It should be noted that, because some frequency converters are immune to the two-phase sag and the single-phase sag, their tolerance curves cannot be drawn on the sag voltage-duration plane, the tolerance curves shown in fig. 5(b) to (c) are only the upper limit of the tolerance curve of the tested frequency converter, and represent the most sensitive tolerance characteristics of the frequency converter, and actually, the tolerance capability of the remaining frequency converters to the single-phase and two-phase sag is far stronger than the tolerance characteristics in fig. 5(b) to (c), and the calculated compatibility times represent the compatibility characteristics of the entire 8 frequency converters, so that it can be seen from fig. 14(b) to (c) that although the sag events below the tolerance curves are more, the two-phase sag and single-phase sag events are basically not failed due to the higher immune capability of the entire frequency converters.

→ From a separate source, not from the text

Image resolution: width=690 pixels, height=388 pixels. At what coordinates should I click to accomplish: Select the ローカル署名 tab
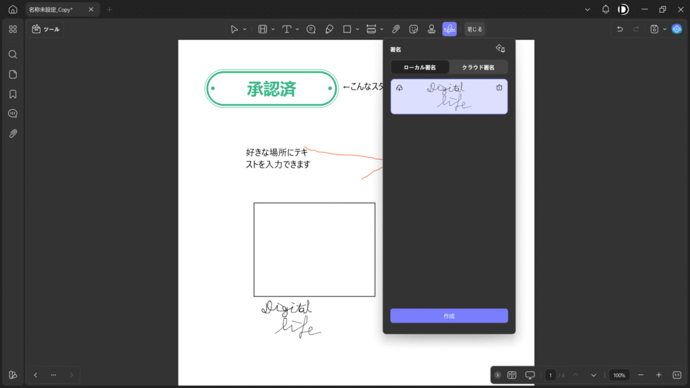point(420,67)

It should be understood that although the various steps in the flow charts of fig. 1-3 are shown in order as indicated by the arrows, the steps are not necessarily performed in order as indicated by the arrows. The steps are not performed in the exact order shown and described, and may be performed in other orders, unless explicitly stated otherwise. Moreover, at least some of the steps in fig. 1-3 may include multiple sub-steps or multiple stages that are not necessarily performed at the same time, but may be performed at different times, and the order of performance of the sub-steps or stages is not necessarily sequential, but may be performed in turn or alternating with other steps or at least some of the sub-steps or stages of other steps.
According to the method for analyzing the compatibility of the sensitive equipment and the power grid voltage sag, provided by the embodiment of the invention, the tolerance characteristic of the sensitive equipment is more accurately described by analyzing the compatibility probability in the uncertain region of the tolerance curve of the equipment, and the tolerance characteristic is more consistent with the actual condition, so that the evaluation precision is greatly improved; a probability density function model is established by adopting a maximum entropy method based on logarithmic transformation improvement, so that the accuracy of evaluation is further improved; the voltage sag compatibility analysis method provided by the invention is suitable for various voltage sensitive devices and has wide adaptability.
The method for analyzing the voltage sag compatibility of the sensitive equipment and the power grid can provide accurate equipment and power grid sag compatibility evaluation results for power grids, governing manufacturers and sensitive equipment users, provide important reference for analysis of sag compatibility of the sensitive equipment, can effectively overcome over-evaluation or under-evaluation of the conventional evaluation method, and has wide adaptability.
Another aspect of the embodiments of the present invention further provides an apparatus for analyzing compatibility between a sensitive device and a power grid voltage sag, as shown in fig. 15, including:
the fault sample acquisition unit is used for generating fault sample data of the uncertain region of the sensitive equipment according to the tolerance curve of the sensitive equipment;
the data fitting unit is used for acquiring sampling data from fault sample data in the uncertain region of the equipment according to a preset rule and fitting the sampling data to obtain a data fitting point;
and the compatible probability obtaining unit is used for obtaining the compatible probability of the sensitive equipment in the uncertain region according to the data fitting point, a pre-established equipment side fault probability function and a power grid side probability density function.
For specific limitations of the device for analyzing compatibility between the sensitive device and the power grid voltage sag, reference may be made to the above limitations of the method for analyzing compatibility between the sensitive device and the power grid voltage sag, which are not described herein again. All or part of the modules in the device for analyzing the voltage sag compatibility of the sensitive equipment and the power grid can be realized by software, hardware and a combination thereof. The modules can be embedded in a hardware form or independent from a processor in the computer device, and can also be stored in a memory in the computer device in a software form, so that the processor can call and execute operations corresponding to the modules.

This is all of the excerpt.